In the listing below, find each line holding "height" and copy it.

--- Exercise data ---
◇ ◇ ◇ ◇ ◇
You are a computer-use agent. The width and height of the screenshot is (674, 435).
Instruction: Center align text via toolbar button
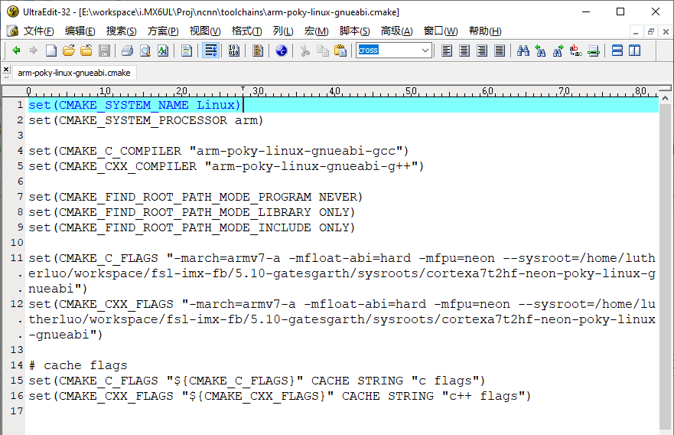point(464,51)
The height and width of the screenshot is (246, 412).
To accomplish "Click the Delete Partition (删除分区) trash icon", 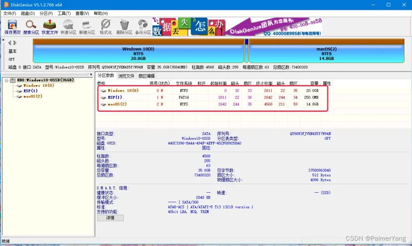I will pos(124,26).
◇ ◇ ◇ ◇ ◇
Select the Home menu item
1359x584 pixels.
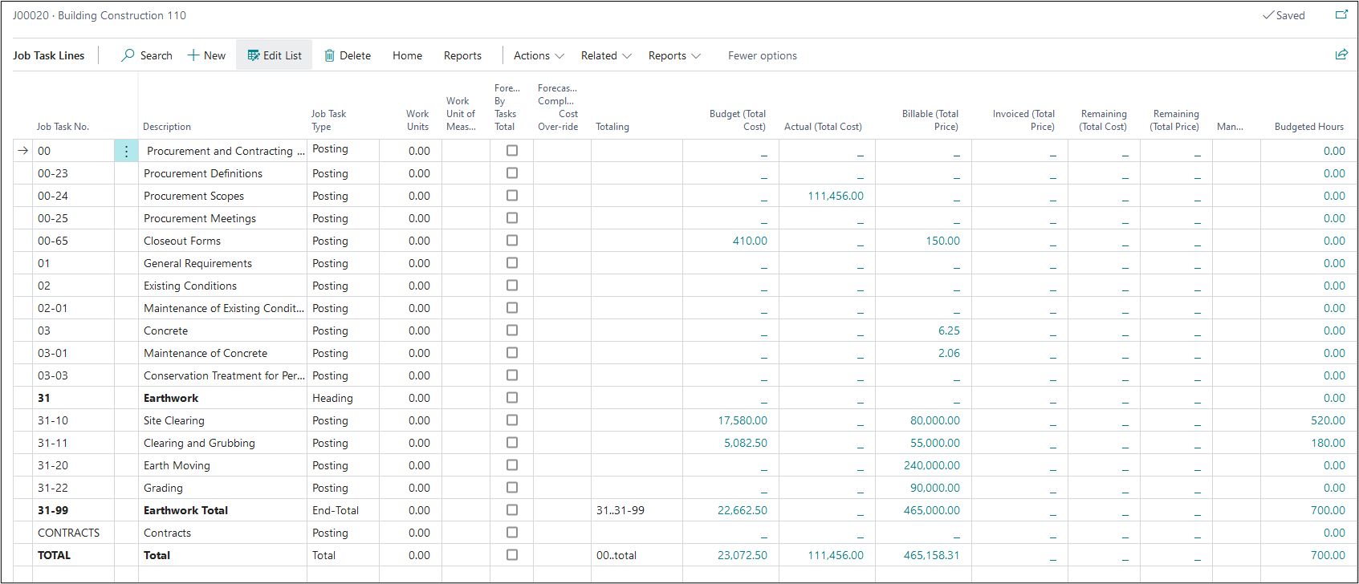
◇ ◇ ◇ ◇ ◇
--- Exercise result ---
You are a computer-use agent. The width and height of the screenshot is (674, 435).
The height and width of the screenshot is (246, 412).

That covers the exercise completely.